Hasta que un día una chica de aspecto despistado, que tendría más o menos su edad, de pelo largo, rizado y recogido en una coleta un tanto desordenada, se sentó en la butaca de al lado. Sobre su regazo descansaba también un libro voluminoso y que a ella le pareció antiguo por el deterioro de las tapas y del lomo. Sintió curiosidad por sus gustos literarios y se llevó una sorpresa cuando comprobó que su vecina de lectura había elegido otra de las obras de las hermanas Brontë, Cumbres borrascosas.

Su nueva compañera, al sentirse observada, la miró de soslayo algo turbada, con las mejillas enrojecidas, y respondió con una rápida y tímida sonrisa.
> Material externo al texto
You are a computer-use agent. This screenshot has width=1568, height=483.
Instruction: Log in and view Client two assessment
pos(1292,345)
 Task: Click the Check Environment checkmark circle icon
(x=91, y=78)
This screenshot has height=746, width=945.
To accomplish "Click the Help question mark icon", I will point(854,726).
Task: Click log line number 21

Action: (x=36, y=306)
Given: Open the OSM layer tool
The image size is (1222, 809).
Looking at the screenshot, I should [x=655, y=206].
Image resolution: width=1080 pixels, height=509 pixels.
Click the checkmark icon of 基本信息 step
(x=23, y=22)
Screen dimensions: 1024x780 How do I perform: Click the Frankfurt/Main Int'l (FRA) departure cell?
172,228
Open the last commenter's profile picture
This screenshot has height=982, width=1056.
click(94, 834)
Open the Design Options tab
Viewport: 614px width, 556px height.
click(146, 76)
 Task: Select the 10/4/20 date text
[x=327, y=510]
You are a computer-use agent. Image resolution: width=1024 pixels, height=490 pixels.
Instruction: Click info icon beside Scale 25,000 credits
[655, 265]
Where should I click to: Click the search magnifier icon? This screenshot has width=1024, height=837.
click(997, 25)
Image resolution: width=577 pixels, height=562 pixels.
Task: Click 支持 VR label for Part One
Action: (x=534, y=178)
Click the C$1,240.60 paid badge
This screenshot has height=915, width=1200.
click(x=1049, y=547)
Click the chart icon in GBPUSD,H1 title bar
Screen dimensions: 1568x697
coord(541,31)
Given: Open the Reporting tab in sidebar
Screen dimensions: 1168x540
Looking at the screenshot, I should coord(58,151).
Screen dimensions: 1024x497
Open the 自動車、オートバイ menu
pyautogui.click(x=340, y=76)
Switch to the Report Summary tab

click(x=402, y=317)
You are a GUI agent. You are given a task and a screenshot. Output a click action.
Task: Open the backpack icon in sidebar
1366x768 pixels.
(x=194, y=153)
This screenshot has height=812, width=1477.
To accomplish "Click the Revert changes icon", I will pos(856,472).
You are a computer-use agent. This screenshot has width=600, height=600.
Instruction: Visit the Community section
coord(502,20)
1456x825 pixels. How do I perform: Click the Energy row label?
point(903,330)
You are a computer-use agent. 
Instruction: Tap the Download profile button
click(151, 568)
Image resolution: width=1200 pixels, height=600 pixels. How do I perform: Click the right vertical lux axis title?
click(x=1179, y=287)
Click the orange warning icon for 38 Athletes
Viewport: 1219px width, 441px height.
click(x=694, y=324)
Hacía poco más de un mes que la joven estudiante acudía a esa biblioteca, pero no había visto a esa chica antes, aunque, en aquel momento, se dio cuenta de que tampoco se había fijado en el resto de los visitantes habituales durante esas atípicas tardes de fin de semana.

Echó un vistazo a su alrededor hasta donde le alcanzaba la vista, a un lado y a otro, desde la butaca donde estaba sentada. Una mujer mayor tomaba anotaciones de un libro en una de las mesas. Se la veía completamente concentrada. Algo más lejos, un hombre de mediana edad y aspecto cuidado, sentado en otro de los sillones, acumulaba a su lado varios periódicos que iba leyendo con detenimiento. De pie, entre las estanterías, vio a dos chicas más y un chico. Todos estaban solos, cada uno sumido en su búsqueda.

Ilustración de Rafa Mir

La chica de la butaca junto a ella captó su atención de nuevo con un ligero toque en el hombro. Le mostraba una cajita de pastillas mentoladas en un claro ofrecimiento. Asintiendo con la cabeza, alargó la mano y recogió el caramelo mientras intercambiaban otra sonrisa de nuevo.

Un pensamiento la asaltó. Tal vez su soledad no era fruto de su rareza, sino del error en la búsqueda del lugar o de las personas apropiadas, acordes a quien ella en realidad era, incluso con sus singularidades.

Suspiró y volvió a las páginas de su libro, pero sintiéndose menos invisible, más acompañada, más genuina y menos sola. A su lado, otra mujer, tal vez una futura amiga, pero, con seguridad, alguien que como ella había decidido poner fin al miedo de ser diferente.